Die Organisation kritisiert eine Steuerpolitik, die Superreiche begünstige, während die breite Bevölkerung den Großteil der Steuerlast trage. Mehr als 80 Prozent der Steuereinnahmen in der EU werden demnach von Bürgerinnen und Bürgern getragen, nur neun Prozent kämen von Unternehmen und lediglich 0,4 Prozent aus Vermögenssteuern.

Oxfam fordert eine EU-weite Vermögenssteuer von bis zu fünf Prozent für Millionärinnen und Milliardäre. Diese könnte nach Berechnungen der Organisation jährlich rund 286,5 Milliarden Euro einbringen. Dies würde ausreichen, um den jährlichen Finanzbedarf des neuen Vorschlags der EU-Kommission für den EU-Haushalt zu decken.
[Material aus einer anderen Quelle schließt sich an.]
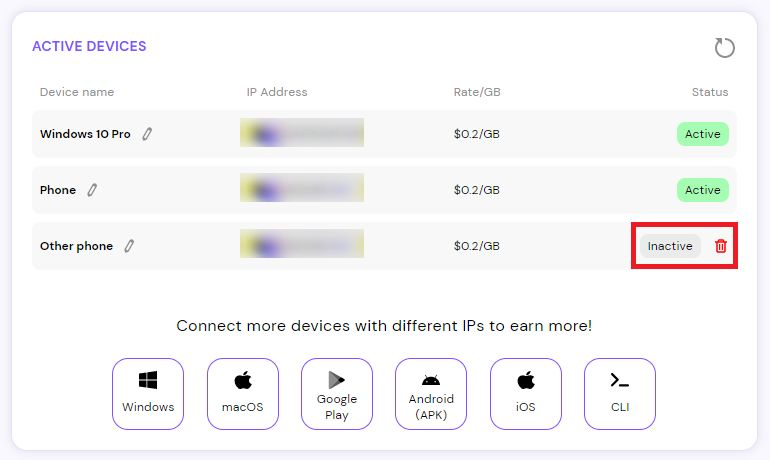This screenshot has width=770, height=460.
Task: Delete the inactive Other phone device
Action: 720,246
1990 hatten noch neun Mitgliedstaaten eine Vermögenssteuer

„Europa bringt Milliardärinnen und Milliardäre in Rekordzahl hervor, während Millionen Menschen Schwierigkeiten haben, über die Runden zu kommen“, kritisierte die Oxfam-EU-Steuerexpertin Chiara Putaturo. „Diese Ungleichheit ist kein Zufall.“ Seit den 1980er-Jahren hätten EU-Regierungen die Steuern für Reiche und Unternehmen gesenkt und dafür stärker auf Verbrauchs- und Lohnsteuern gesetzt.

„Statt etwa im sozialen Bereich oder bei der Entwicklungszusammenarbeit zu kürzen, sollte die Bundesregierung endlich große Vermögen angemessen besteuern“, sagte Manuel Schmitt, Referent für soziale Ungleichheit bei Oxfam Deutschland. Nach Angaben von Oxfam erhebt derzeit nur Spanien innerhalb der EU eine Vermögenssteuer. 1990 seien es noch neun Mitgliedstaaten gewesen, darunter auch Deutschland. Zehn EU-Länder verzichteten demnach vollständig auf eine Erbschaftssteuer.